┌─ Registros fornecidos

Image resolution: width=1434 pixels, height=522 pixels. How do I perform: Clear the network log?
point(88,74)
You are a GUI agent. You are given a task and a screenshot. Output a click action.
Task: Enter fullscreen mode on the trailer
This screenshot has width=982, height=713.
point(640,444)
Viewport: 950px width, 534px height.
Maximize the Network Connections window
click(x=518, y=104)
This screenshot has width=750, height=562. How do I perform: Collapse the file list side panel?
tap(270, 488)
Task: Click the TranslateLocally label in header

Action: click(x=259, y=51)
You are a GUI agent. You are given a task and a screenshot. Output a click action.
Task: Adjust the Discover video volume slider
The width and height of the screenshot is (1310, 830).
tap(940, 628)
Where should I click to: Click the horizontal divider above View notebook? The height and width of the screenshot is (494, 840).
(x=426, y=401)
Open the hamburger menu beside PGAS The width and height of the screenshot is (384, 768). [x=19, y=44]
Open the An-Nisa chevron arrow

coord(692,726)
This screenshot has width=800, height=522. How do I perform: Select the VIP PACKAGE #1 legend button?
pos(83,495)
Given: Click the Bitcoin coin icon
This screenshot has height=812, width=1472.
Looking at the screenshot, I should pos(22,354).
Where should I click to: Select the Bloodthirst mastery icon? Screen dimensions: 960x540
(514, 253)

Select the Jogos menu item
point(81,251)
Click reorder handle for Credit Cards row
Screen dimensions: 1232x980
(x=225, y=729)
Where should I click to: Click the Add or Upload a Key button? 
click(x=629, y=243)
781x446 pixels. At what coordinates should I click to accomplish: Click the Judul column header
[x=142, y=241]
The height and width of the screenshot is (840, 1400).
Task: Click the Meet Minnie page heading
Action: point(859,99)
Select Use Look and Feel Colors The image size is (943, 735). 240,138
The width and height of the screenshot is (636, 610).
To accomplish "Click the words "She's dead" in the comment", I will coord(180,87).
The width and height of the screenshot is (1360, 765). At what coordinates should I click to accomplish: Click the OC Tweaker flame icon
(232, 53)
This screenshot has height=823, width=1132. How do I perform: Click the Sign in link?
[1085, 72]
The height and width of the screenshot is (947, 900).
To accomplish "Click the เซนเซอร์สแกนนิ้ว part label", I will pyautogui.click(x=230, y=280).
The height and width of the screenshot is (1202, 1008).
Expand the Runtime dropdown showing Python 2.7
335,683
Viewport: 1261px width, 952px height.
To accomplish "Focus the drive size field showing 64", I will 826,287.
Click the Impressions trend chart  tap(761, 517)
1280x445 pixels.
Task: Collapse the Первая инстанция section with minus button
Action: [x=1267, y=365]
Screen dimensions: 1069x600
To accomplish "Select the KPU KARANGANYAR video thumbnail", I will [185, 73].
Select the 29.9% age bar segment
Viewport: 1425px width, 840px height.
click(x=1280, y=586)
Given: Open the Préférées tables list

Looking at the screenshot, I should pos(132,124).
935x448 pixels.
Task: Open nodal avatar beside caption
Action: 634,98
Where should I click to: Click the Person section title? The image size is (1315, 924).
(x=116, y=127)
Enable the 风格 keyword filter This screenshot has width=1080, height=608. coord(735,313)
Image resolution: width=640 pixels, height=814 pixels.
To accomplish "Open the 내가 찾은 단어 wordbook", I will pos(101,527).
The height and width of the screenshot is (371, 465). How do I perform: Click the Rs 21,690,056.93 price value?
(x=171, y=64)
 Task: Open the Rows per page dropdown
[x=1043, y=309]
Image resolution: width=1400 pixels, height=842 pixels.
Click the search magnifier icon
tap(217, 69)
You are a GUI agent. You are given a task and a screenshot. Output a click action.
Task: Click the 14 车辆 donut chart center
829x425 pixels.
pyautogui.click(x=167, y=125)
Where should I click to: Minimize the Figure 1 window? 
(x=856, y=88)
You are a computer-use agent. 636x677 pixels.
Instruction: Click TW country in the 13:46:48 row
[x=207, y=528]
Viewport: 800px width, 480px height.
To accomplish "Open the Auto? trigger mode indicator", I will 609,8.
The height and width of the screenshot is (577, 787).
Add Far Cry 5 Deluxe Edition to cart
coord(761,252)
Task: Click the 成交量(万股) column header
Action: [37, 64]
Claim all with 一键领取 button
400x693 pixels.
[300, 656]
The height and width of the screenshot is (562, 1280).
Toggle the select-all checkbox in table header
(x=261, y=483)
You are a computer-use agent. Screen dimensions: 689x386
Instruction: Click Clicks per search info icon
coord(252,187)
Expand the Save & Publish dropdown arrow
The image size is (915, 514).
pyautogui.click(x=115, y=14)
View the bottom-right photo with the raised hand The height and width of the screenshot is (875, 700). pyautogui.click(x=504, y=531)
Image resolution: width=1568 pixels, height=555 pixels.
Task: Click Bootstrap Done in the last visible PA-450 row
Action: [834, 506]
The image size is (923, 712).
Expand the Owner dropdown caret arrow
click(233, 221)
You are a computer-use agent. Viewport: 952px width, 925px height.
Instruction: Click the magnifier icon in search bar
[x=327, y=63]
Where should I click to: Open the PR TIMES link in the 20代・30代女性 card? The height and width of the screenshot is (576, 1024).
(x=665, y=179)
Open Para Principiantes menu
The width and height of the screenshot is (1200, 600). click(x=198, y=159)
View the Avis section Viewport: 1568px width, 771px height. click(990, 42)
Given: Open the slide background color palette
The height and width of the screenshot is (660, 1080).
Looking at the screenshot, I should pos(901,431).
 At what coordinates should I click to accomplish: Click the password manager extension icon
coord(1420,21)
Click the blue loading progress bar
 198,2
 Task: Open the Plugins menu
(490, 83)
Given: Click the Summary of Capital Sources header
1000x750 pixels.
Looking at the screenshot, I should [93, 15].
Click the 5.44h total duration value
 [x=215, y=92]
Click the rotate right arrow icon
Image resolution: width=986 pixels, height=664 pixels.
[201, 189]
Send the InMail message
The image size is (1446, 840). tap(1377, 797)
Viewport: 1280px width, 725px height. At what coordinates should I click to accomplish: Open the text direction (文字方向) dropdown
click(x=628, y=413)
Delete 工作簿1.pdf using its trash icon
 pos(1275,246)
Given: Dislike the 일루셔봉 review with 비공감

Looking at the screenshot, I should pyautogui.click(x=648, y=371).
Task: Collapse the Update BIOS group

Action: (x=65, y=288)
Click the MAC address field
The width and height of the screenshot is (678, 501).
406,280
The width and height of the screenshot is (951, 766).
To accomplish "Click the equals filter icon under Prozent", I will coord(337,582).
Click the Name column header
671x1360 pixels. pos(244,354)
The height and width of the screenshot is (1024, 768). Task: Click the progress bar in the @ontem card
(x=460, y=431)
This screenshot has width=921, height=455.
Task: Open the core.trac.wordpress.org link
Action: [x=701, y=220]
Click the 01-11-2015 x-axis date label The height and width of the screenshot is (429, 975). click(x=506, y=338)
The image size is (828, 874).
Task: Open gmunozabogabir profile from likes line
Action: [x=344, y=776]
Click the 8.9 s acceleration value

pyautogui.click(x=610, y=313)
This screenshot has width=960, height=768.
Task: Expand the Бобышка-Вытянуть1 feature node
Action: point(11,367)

└─

Objetivo: Reproduza fielmente o trecho dos registros que vai da linha que contém "Viewport: 1280px width, 725px" até o fim dos registros, incluindo as duas extremidades.

Resolução a seguir:
Viewport: 1280px width, 725px height. At what coordinates should I click to accomplish: Open the text direction (文字方向) dropdown
click(x=628, y=413)
Delete 工作簿1.pdf using its trash icon
 pos(1275,246)
Given: Dislike the 일루셔봉 review with 비공감

Looking at the screenshot, I should pyautogui.click(x=648, y=371).
Task: Collapse the Update BIOS group

Action: (x=65, y=288)
Click the MAC address field
The width and height of the screenshot is (678, 501).
406,280
The width and height of the screenshot is (951, 766).
To accomplish "Click the equals filter icon under Prozent", I will coord(337,582).
Click the Name column header
671x1360 pixels. pos(244,354)
The height and width of the screenshot is (1024, 768). Task: Click the progress bar in the @ontem card
(x=460, y=431)
This screenshot has width=921, height=455.
Task: Open the core.trac.wordpress.org link
Action: [x=701, y=220]
Click the 01-11-2015 x-axis date label The height and width of the screenshot is (429, 975). click(x=506, y=338)
The image size is (828, 874).
Task: Open gmunozabogabir profile from likes line
Action: [x=344, y=776]
Click the 8.9 s acceleration value

pyautogui.click(x=610, y=313)
This screenshot has width=960, height=768.
Task: Expand the Бобышка-Вытянуть1 feature node
Action: point(11,367)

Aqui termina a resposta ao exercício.